Task:
Tally the lines of these entries that include "name"; respond with only that tally.

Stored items
=-=-=-=-=

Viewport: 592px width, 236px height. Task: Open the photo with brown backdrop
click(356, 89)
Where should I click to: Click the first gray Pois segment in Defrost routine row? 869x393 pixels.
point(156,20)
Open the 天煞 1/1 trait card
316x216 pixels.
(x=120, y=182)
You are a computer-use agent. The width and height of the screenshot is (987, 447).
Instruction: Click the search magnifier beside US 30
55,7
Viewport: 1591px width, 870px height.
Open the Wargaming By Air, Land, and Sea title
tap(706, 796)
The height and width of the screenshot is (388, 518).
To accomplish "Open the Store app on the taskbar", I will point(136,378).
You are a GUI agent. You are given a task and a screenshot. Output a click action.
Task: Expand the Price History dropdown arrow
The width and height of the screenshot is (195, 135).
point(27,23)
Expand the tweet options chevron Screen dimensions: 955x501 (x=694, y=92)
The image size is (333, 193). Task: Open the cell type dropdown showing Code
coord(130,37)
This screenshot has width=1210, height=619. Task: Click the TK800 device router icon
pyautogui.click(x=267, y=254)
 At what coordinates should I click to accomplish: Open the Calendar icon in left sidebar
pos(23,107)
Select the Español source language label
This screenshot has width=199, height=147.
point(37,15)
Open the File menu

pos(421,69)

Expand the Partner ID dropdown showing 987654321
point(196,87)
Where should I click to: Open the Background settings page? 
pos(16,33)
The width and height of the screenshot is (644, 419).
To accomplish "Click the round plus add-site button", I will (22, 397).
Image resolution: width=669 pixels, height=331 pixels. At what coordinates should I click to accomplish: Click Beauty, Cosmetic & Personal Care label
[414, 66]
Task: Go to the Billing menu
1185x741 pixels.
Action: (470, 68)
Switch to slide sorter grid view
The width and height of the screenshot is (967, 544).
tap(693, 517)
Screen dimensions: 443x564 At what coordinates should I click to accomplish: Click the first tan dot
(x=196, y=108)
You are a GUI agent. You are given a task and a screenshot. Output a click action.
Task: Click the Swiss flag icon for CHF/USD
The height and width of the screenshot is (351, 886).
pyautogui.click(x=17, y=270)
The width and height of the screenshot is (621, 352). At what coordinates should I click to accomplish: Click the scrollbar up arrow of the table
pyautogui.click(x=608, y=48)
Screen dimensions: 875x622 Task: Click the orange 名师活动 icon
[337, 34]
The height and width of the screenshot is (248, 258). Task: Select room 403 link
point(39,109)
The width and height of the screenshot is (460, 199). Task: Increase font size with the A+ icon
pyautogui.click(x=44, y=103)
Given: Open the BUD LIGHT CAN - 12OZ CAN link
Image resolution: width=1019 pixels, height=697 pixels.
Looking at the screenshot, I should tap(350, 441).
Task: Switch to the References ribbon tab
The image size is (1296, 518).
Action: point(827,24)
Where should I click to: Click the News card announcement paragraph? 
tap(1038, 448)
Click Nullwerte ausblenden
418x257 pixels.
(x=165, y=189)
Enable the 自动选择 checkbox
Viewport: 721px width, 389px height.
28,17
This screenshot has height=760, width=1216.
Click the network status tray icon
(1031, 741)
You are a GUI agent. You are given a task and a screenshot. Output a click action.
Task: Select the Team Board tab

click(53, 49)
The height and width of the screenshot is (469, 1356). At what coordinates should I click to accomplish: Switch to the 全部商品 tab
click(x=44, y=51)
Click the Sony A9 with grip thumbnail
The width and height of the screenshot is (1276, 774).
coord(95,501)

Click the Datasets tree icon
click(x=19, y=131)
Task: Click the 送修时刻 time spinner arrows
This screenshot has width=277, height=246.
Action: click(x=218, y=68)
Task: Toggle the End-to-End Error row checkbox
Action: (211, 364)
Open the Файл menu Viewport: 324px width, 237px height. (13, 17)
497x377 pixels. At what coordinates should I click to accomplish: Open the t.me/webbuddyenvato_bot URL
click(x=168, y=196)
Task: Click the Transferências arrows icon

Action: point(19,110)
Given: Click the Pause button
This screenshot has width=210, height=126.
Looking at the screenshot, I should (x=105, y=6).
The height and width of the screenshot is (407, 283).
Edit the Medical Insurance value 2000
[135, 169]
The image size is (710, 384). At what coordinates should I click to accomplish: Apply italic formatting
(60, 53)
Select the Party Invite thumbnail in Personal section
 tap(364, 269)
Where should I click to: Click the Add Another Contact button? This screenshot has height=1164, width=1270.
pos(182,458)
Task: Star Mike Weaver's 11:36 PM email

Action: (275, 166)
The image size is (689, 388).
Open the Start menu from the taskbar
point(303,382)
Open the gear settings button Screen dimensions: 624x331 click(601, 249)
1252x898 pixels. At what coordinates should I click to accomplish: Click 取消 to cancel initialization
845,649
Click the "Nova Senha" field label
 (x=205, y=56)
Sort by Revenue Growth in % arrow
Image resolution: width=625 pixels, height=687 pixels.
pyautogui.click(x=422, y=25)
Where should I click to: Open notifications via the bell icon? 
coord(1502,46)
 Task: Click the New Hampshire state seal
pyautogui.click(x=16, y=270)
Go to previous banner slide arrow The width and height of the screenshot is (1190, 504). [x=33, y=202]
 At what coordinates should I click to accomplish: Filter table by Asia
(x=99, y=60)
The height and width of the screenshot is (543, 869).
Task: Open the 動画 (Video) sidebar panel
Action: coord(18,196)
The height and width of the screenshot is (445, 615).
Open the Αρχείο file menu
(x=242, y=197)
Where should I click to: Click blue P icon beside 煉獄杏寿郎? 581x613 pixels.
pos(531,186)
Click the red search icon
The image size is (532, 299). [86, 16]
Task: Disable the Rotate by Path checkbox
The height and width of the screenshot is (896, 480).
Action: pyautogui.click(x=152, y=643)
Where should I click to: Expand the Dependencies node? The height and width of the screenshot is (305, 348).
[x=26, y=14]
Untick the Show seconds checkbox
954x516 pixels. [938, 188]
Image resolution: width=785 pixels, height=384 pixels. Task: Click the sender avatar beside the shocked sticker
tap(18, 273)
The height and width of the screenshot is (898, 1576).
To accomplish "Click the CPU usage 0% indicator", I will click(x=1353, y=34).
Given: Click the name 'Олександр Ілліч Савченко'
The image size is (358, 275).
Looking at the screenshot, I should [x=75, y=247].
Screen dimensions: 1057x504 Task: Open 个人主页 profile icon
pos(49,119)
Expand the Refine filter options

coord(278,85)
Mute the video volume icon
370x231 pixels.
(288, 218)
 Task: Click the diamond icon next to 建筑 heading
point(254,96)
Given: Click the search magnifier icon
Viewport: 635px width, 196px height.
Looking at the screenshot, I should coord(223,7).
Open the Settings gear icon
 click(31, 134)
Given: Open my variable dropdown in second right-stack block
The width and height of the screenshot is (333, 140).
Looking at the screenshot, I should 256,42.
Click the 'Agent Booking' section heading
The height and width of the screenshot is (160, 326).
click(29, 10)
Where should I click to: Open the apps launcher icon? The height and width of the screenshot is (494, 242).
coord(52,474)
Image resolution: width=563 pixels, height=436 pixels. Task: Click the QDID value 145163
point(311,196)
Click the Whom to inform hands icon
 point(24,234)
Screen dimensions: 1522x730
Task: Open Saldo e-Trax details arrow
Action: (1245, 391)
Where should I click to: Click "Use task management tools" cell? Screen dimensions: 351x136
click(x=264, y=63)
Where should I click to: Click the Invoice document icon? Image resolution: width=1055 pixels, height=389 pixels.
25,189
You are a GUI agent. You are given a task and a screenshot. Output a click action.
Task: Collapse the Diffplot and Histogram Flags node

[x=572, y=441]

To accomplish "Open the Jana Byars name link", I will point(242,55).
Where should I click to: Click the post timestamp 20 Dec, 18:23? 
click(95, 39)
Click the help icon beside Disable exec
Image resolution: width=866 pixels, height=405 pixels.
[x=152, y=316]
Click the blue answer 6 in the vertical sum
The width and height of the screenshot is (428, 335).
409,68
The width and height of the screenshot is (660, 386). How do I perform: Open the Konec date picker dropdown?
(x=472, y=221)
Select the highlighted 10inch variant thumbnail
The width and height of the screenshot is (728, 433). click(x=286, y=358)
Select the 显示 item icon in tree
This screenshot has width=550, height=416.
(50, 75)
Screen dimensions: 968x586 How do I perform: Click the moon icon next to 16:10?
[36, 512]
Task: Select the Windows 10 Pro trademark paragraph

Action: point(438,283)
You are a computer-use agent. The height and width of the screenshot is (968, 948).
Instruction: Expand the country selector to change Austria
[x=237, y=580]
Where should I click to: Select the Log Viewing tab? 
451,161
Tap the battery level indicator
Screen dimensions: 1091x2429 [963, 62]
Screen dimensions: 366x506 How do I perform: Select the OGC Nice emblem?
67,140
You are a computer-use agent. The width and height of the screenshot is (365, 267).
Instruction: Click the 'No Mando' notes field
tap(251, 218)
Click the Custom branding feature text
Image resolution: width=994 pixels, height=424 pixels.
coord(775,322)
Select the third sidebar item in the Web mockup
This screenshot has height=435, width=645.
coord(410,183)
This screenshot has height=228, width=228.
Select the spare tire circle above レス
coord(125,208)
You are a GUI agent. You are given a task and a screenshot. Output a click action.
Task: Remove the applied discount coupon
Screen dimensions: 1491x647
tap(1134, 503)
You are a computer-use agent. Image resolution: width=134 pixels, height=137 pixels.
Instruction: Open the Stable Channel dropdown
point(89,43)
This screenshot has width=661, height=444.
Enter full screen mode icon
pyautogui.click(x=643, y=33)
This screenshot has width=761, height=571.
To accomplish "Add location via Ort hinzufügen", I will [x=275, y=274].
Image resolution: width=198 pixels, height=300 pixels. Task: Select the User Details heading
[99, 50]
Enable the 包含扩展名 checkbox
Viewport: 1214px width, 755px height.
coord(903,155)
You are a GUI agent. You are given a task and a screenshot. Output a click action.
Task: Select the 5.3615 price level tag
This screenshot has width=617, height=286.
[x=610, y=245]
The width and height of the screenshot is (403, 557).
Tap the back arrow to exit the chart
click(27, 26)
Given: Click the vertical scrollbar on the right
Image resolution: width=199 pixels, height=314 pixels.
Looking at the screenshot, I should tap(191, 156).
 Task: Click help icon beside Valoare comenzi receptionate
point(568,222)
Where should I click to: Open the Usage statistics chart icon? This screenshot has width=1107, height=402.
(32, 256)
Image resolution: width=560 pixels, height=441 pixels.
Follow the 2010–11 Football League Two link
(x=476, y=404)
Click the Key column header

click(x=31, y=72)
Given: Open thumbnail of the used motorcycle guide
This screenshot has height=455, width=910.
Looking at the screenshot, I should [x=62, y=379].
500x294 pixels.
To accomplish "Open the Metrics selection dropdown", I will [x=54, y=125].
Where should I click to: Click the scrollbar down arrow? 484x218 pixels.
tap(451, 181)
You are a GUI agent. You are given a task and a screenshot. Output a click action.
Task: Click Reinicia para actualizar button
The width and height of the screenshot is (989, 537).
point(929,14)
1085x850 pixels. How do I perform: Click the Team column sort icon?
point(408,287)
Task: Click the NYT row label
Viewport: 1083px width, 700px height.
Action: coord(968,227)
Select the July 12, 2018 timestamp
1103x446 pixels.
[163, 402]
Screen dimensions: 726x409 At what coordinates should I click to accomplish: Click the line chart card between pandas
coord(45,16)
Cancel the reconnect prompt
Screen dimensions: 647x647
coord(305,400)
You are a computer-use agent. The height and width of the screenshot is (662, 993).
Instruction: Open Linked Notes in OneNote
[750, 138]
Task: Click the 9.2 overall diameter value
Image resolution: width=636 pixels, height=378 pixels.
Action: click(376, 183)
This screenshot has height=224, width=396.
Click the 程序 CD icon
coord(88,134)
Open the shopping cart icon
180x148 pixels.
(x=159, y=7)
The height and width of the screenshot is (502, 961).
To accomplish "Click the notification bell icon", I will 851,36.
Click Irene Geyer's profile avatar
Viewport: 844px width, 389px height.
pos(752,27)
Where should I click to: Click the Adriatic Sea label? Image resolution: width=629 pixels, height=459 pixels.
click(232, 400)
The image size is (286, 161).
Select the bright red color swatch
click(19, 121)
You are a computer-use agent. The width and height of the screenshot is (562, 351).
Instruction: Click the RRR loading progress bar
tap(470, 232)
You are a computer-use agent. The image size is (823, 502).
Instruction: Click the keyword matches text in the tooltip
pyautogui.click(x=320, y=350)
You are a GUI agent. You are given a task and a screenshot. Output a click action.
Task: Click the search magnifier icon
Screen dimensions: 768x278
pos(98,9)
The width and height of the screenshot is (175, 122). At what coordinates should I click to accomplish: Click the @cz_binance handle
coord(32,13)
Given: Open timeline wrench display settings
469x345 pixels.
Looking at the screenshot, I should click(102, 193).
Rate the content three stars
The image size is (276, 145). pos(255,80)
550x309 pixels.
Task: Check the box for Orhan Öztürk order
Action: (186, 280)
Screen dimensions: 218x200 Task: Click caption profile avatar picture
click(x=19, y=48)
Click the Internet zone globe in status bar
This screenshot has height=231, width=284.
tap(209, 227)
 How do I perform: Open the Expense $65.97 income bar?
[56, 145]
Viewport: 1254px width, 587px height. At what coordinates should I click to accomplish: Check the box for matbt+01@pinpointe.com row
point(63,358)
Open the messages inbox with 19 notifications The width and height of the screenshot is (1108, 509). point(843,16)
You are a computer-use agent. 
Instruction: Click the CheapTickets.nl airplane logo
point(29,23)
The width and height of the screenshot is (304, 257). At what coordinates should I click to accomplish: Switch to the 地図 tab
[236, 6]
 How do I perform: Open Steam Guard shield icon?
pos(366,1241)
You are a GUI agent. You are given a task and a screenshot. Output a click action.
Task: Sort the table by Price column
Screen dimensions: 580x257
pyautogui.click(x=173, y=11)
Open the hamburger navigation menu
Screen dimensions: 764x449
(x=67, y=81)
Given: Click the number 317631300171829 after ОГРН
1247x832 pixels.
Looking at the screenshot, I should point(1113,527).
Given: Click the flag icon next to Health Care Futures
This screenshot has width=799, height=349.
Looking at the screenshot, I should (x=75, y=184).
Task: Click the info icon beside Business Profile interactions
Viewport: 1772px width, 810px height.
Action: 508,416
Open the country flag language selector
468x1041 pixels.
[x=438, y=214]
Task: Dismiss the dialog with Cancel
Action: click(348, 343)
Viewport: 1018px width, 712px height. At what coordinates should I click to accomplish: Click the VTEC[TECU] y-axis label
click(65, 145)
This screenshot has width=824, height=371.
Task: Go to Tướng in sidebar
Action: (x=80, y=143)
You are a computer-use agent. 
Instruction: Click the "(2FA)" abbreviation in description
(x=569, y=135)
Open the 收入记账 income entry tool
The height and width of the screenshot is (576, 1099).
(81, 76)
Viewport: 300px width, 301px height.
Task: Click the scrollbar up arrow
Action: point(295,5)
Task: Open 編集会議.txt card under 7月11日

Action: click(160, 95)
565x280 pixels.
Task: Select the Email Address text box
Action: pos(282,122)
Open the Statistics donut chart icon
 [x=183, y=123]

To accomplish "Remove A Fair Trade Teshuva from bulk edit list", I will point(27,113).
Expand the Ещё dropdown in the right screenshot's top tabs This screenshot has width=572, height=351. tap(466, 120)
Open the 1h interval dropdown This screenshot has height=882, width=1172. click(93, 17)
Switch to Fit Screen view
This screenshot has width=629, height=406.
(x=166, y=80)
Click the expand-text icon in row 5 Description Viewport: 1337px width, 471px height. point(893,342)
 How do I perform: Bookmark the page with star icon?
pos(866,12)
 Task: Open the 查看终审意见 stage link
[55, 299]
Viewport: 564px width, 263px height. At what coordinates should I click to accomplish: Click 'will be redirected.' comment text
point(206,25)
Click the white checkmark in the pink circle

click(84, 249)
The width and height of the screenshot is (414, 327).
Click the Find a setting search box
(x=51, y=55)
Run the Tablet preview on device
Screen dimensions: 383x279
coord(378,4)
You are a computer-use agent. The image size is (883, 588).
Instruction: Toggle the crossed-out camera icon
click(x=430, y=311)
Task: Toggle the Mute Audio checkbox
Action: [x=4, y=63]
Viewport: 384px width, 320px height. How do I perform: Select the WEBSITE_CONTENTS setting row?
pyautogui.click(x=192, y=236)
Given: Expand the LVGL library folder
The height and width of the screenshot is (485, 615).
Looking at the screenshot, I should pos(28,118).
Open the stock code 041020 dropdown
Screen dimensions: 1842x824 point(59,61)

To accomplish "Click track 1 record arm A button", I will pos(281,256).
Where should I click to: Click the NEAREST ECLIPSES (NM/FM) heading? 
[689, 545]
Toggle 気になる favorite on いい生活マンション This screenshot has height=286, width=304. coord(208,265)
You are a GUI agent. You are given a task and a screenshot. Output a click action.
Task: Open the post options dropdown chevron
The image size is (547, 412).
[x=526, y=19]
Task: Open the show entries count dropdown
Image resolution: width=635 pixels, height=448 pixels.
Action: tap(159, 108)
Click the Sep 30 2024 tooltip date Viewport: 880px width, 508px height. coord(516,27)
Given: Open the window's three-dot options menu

=-=-=-=-=

Reply:
2